Urbanoids: Technical stuff

The inexpensive vertical scrolling technique I used in Warp 1.5 only works when the screen moves in just one dimension. It can't be used for scrolling both horizontally and vertically, so I had to think up something else.

Not that scrolling in itself is particularly complicated. It's not, as long as you have plenty of processor power to spare. But this was for a Java game and then conservation of resources was essential. Otherwise I'd have to scrap my ambitions making it run tolerably fast on low-end machines.

As usual, I knew I needed two screen buffers -- one to hold the background and another to which the contents of the first buffer can be copied and have mobile objects added, before the whole thing is drawn on the screen. The first buffer would have to be shifted around a lot, but then I'd have to spend almost twice as much processor time on moving pixels as in my other games, where only marginal changes are made to the first buffer.

Eventually I came up with this algorithm:

The schematic illustrates the process of scrolling the screen one block unit to the right. In the game, the playing area (the same size as the second buffer) is 240x240 pixels, which can be thought of as 10x10 building blocks of 24x24 pixels each. Here the second buffer (the bottom row) is only 6x6 blocks for clarity.

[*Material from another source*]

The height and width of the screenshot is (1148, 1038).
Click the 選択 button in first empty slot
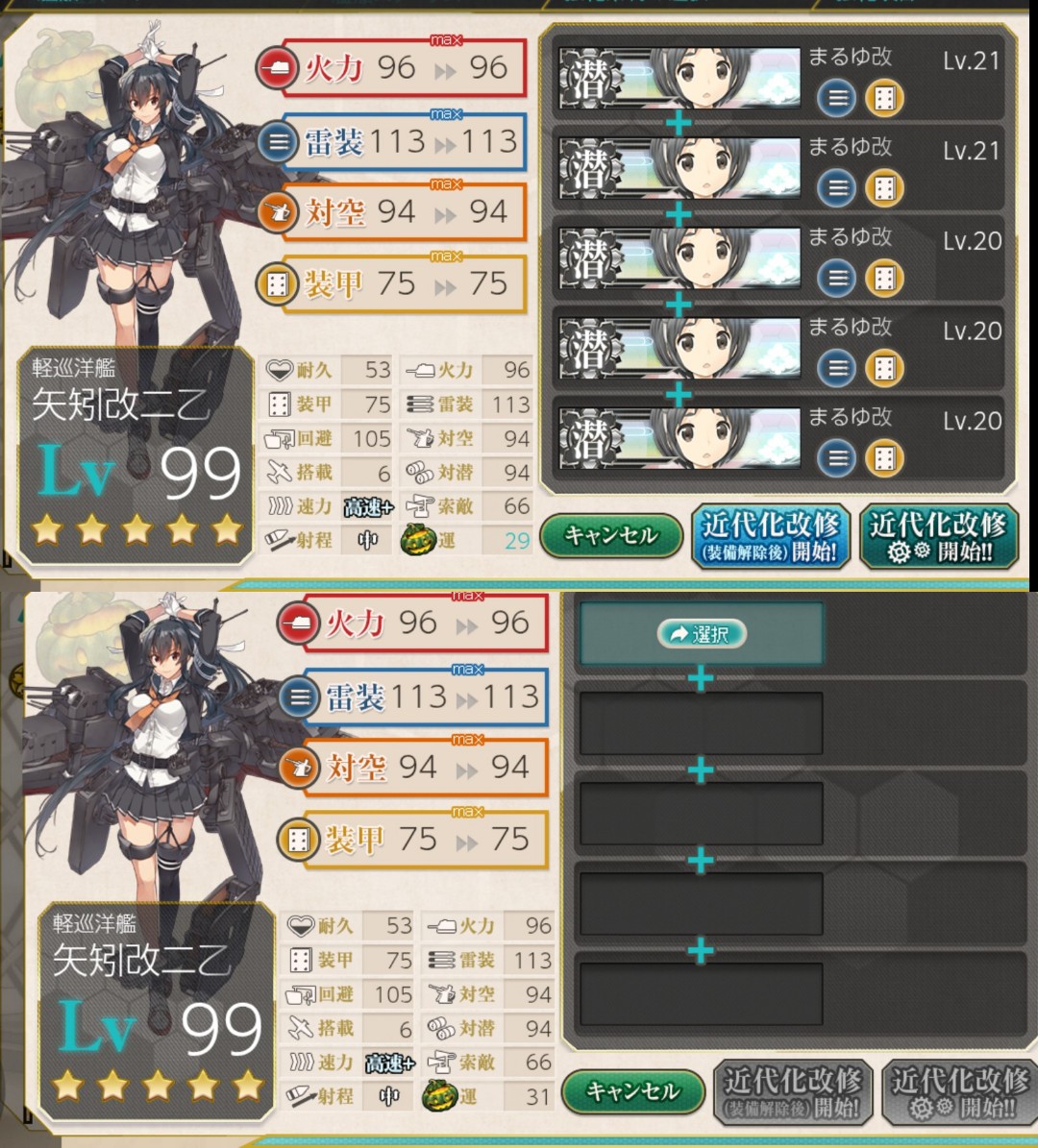(702, 633)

The top row shows the first buffer, which has an extra "frame" of blocks. Now, my idea was to only scroll part of that buffer per animation cycle. In the game, scrolling is done 6 pixels at a time, which means that it takes 4 cycles to move one full block in any direction. Ideally, it should be possible to split the work into 4 parts and only do one per cycle. And it is possible.

It's not necessary for the first buffer to hold a perfectly aligned version of the background, provided the contents are put together correctly when they are copied to the second buffer. In each step I only scroll 25% of the first buffer (indicated by the brackets), but in steps 2-4 I copy the pixels to the second buffer as two separate segments (the outlined parts). The net result is, as you can see, that the background appears to be scrolling smoothly.

There's one heck of a lot of numbers and directions to keep track of, though. In the game I use several tables of pre-computed size and co-ordinate data.

For the quickest possible transfer of pixels, I'm using copyArea to do the updating of both buffers. This means I need to keep everything in a single Image object. To the left you can see how I've organized it.

The image is 528x432 pixels and basically consists of three fields: A) the second background buffer which holds the applet screen content that the user finally sees (including a place to draw the score and energy meter), B) the first background buffer and C) all the building blocks that are used to construct the scenery. Right below field A there is also a set of robot model numbers that will get copied onto the corresponding droids, and a "full" energy meter.

Regarding the control of the main character, I wanted Urbanoids to be less block-oriented than my other bird's-eye view games Iceblox and Adios, Amoebas!, where you can only move from the middle of one block to another. But that can cause a problem in Java, where you have to use a keyboard rather than an 8-way joystick and there are only about a dozen animation frames per second. The control becomes sluggish and it's difficult to get through narrow passages where you need to be perfectly aligned with the block pattern anyway.

I solved it by building some "intelligence" into the character. If the player wants to move forward along a basically open path but Erwin is misaligned by a few pixels so that he can't quite get past an obstacle, the program senses this and makes him take a sideways step before moving on. This is something I would definitely recommend other Java game programmers to try. It makes games of this type a lot less frustrating to play.